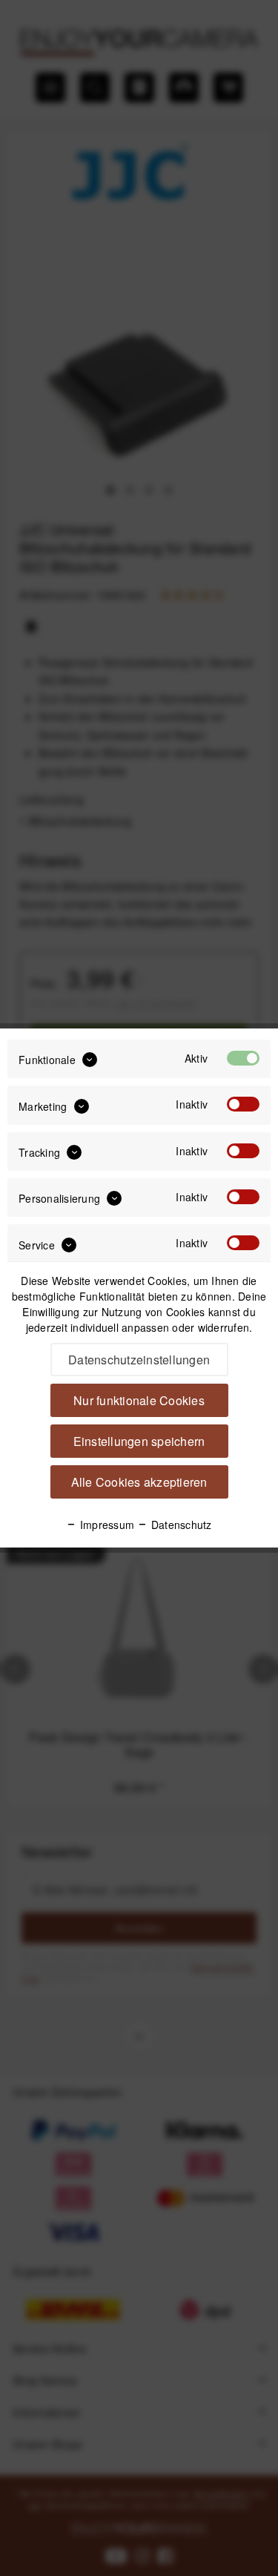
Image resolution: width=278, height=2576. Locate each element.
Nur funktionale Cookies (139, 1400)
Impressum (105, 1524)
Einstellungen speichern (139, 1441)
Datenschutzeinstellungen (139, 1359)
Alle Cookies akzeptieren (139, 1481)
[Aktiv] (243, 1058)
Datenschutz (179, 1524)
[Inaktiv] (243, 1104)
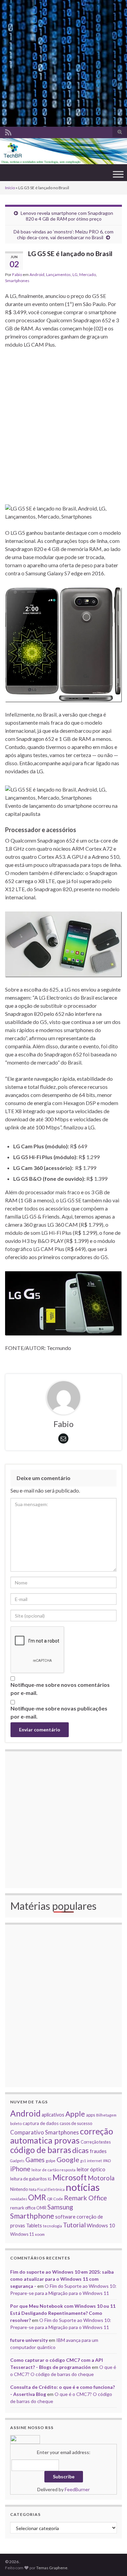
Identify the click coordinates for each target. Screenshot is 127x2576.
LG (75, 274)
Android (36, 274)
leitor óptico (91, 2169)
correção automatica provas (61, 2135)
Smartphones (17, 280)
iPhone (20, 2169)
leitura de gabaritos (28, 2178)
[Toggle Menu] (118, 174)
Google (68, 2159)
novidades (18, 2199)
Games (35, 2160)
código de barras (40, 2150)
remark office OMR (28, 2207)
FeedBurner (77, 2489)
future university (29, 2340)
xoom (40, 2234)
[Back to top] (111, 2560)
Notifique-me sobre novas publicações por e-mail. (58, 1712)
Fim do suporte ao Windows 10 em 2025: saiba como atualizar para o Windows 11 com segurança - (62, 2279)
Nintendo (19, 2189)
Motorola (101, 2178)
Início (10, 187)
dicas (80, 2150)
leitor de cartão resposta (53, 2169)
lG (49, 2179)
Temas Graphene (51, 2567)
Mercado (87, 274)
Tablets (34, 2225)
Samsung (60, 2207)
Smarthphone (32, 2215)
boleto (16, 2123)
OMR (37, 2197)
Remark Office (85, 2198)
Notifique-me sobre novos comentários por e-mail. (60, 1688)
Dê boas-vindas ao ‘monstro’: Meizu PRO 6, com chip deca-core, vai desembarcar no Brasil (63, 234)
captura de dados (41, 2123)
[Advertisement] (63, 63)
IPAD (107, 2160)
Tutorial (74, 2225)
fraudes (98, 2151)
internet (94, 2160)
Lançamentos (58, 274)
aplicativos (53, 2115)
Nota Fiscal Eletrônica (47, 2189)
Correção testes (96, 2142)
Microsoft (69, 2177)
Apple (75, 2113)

━━━━

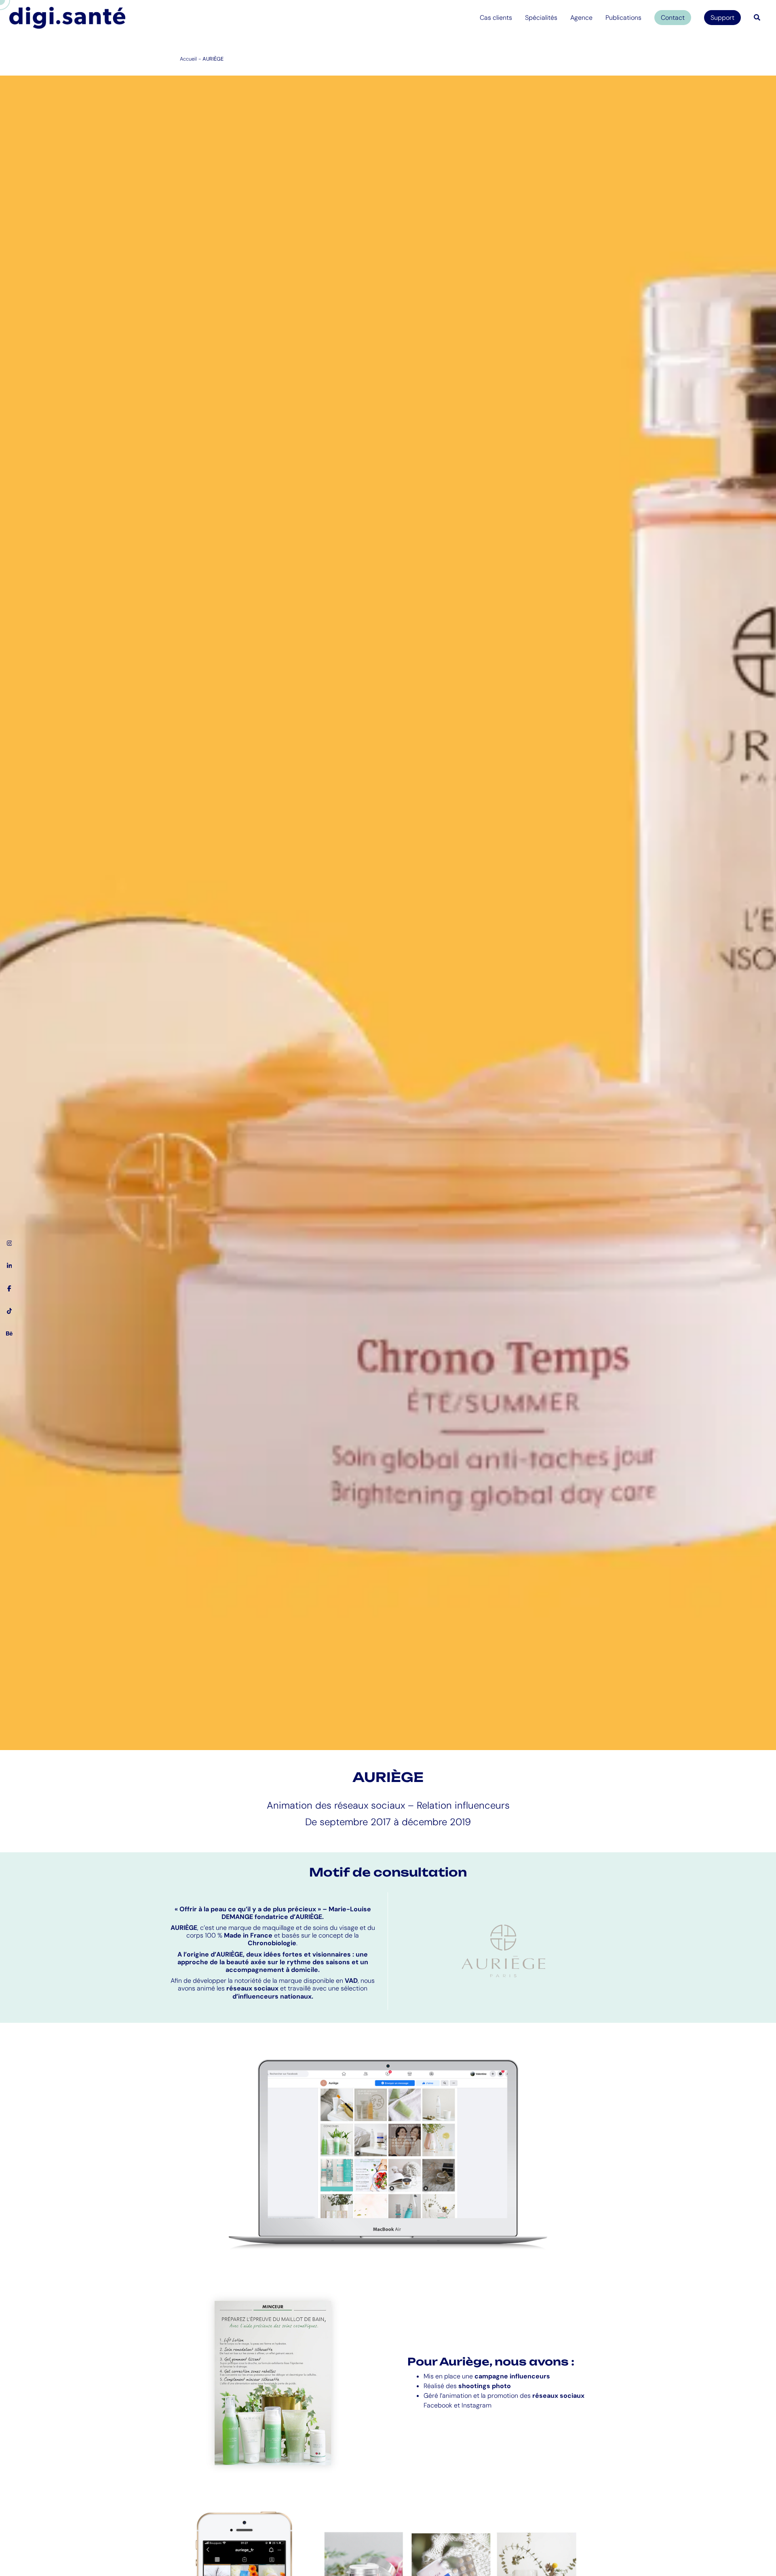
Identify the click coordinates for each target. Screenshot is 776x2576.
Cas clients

━━━━

**Description of the task:**
Retrieve all lines from the data that contain the string "Notifique".

**Answer to this task:**
Notifique-me sobre novas publicações por e-mail. (58, 1712)
Notifique-me sobre novos comentários por e-mail. (60, 1688)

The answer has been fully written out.